Emma Lewis shares GLL’s similar experience in London: “As an operator you’re trying to put a mix of everything into the programme, but you also need to take into account the local demographic and type of facility. If we (GLL) are running four pools in a London borough, we will make sure there is a balance of fitness swimming, lessons and fun sessions across the week. There needs to be balance across a local area as well as balance in each individual facility.”
GLL operates the world-renowned London Aquatics Centre. It’s three pools attract visitors from all over the world who want to swim in the same space as their Olympian heroes. Built for the London 2012 Olympic Games, the venue was also designed as a fully functioning community facility. Each week, London Aquatics Centre teaches 3,500 children and adults to swim and more than 600 people to dive. It is also home to Ultimate Aqua Splash – the UK’s largest indoor infatable aquatic experience – which utilises the centre’s 3m and 5m dive platforms as launching pads for two huge inflatable slides.

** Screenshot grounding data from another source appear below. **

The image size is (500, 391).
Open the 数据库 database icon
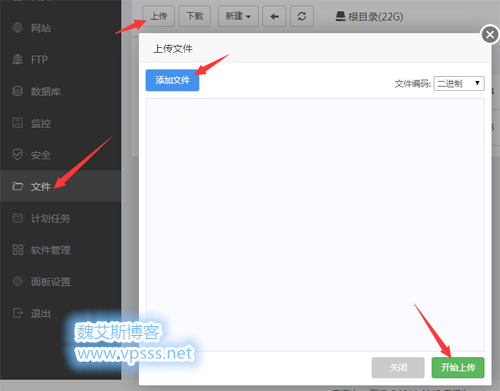17,91
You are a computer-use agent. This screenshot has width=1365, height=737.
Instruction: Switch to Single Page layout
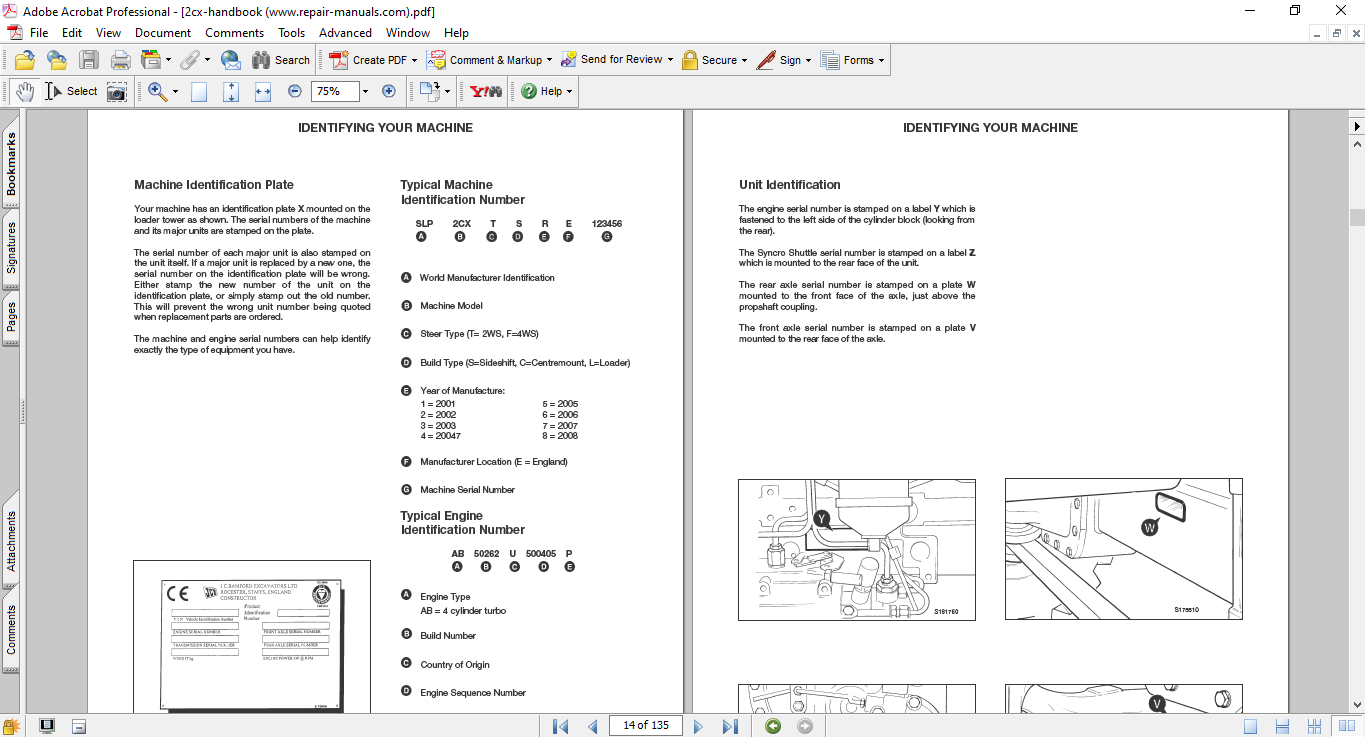point(1250,726)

The Manchester Partnership (GLL) operates six leisure facilities with pools from the Olympic-sized offering at Manchester Aquatics Centre to various smaller community-based centres.
Leila Bendrimia is the Area Community Sport & Health Manager: “GLL work closely with Manchester City Council and MCR Active who have a whole city view on sport and physical activity to plan and programme the pools to benefit Manchester residents and raise the sporting profile of the city.
“Our pool programmes are created to provide a balance for community access and sporting pathways. They are not created in isolation but looking at a city wide approach.”
Collaboration also helps reaps dividends in terms of new product development. Successful leisure centre operators are working on ways to expand on the potential crossover into swimming from dryside activities, whilst also bringing in new activities that support the increased focus on health and wellbeing.
“We’ve started to look at a more holistic approach to family activity where, for example, fitness classes for parents / carers can be run alongside child swimming lessons,” says Leila. “Manchester is also exploring piloting the Good Boost Aquatic offer as the benefit of aquatic activity on health and wellbeing is recognised. Good Boost is part of the Swim England’s Water Wellbeing programme. Award-winning Social Enterprise Good Boost creates personalised programmes for people living with musculoskeletal health conditions in a bid to get them physically active.
Alex Hains, Head of Business Engagement at Swim England says: “Right now, pools are under a lot of financial pressure post-pandemic, so trends are to tighten up on what activities are done in the most viable slots. Fortunately demand for swimming lessons is very high so we are seeing a lot more children being accommodated for lessons. The next big focus will be around health and wellbeing as local leisure starts to create links with health in their local authorities, and facilities are viewed as hubs for mental and physical wellbeing not just as venues for sport.”